The fact is that we all have challenges in our lives. The responsibilities of family, friends, church,and job. Every family occasionally finds themselves stretched with too much work and too little time and energy, or too many expenses and not enough income. But we still make room for other things that are important to us, like hobbies, a social life, television, reading.

So when we seek support from a support group, we may find ourselves soaking up the fellowship and encouragement and information without thinking about what we can give back, or feeling as if we have anything to give back.

There are literally dozens of ways that each person can give a little to a support group. The simplest things are a help. Just staying informed about group events by checking your email regularly, and reading the website updates or the newsletter is HUGE. If you have an online forum or message board, post encouragement and information, and answer questions when you can.

Come to meetings a few minutes early to help set up, or to act as a greeter. Stay a few minutes late to close things down and clean up if needed. Oversee a sign up table, be a hall monitor, or ask a leader if they need someone to make a few phone calls or pick up supplies for a meeting or activity. Look for new faces at meetings and on field trips and introduce yourself. If you don’t know the answer to a question, help folks find someone who can.

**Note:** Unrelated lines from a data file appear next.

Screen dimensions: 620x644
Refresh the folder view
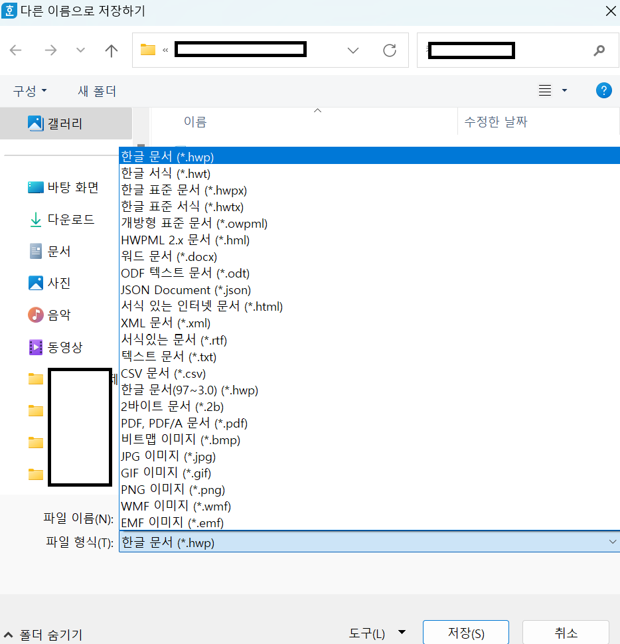tap(390, 50)
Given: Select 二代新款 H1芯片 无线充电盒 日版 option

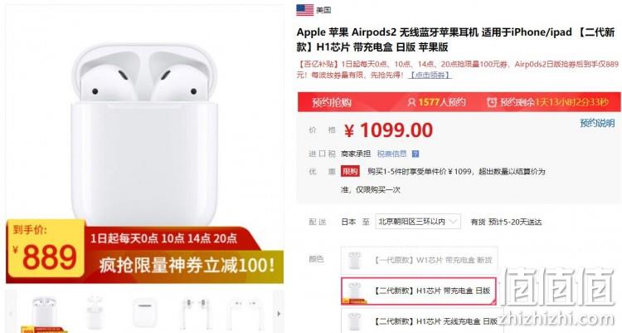Looking at the screenshot, I should [x=421, y=321].
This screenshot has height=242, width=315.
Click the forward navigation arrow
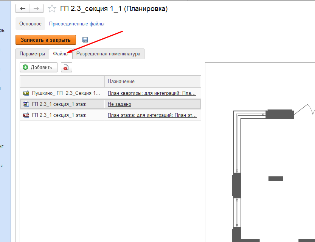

Part of home education is teaching our kids good character, and how to overcome obstacles. We want them to be strong, generous, resourceful, and compassionate. A support group can give us a chance to model these virtues to our children.

For those who think, “I’ve been there, done that, and I don’t need a support group”, let me encourage you to think about how you can share what you’ve learned over the years, or offer yourself as a sounding board to someone who needs a friendly ear. Both men and women have a tremendous opportunity to mentor younger/less experienced parents, as well as the young people in the group. Our children need to see us living up to our expectations of them, and we have an obligation to help others as we ourselves have been helped.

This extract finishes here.